--- Exercise prompt ---
Please render the listing from the line with "Click the BIOS Version text field" up to and including the line with "(x=129, y=96)" as a two-column CSV headed instruction and location. Give one row per entry, with the text in instruction and its answer in location, each field quoted and line breaks turned into spaces.

======== Data to use ========

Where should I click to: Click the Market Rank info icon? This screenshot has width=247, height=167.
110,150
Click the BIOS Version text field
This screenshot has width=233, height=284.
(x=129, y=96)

========
======== Data to use ========

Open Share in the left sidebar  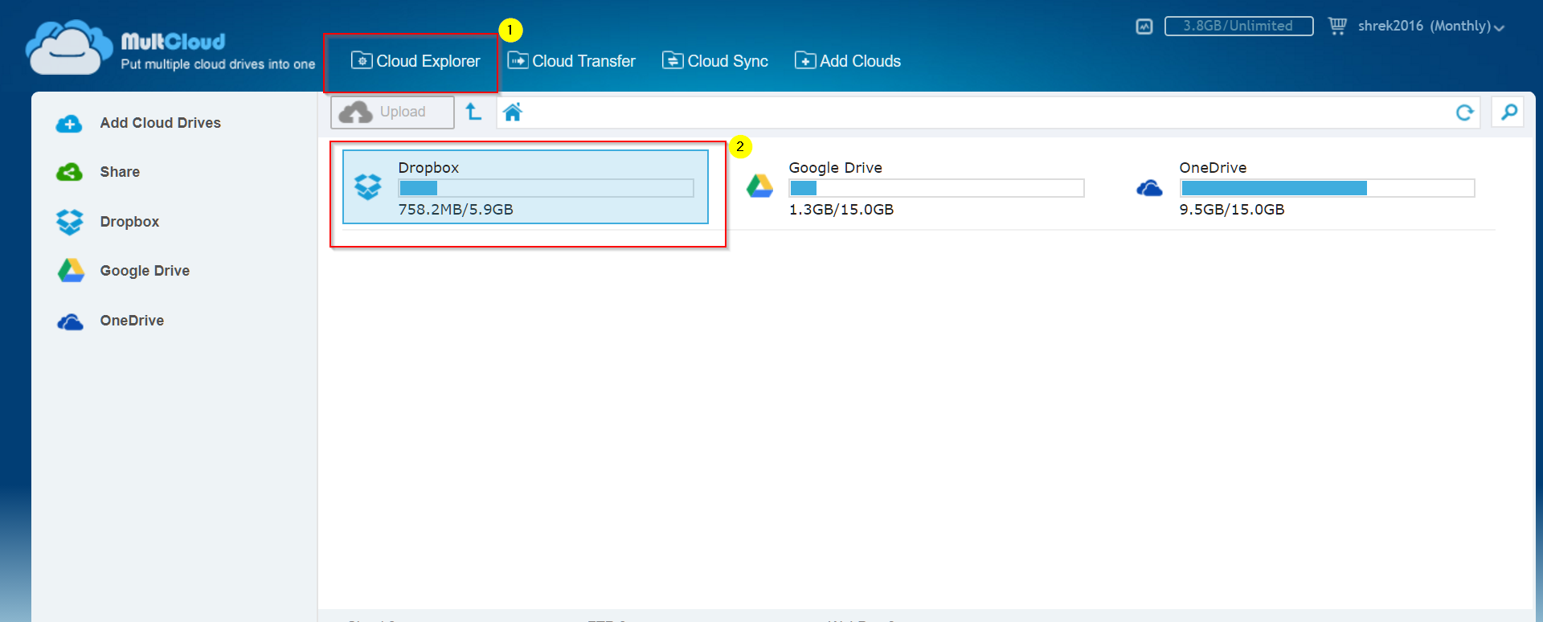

========

--- Output below ---
instruction,location
"Click the BIOS Version text field This screenshot has width=233, height=284.","(x=129, y=96)"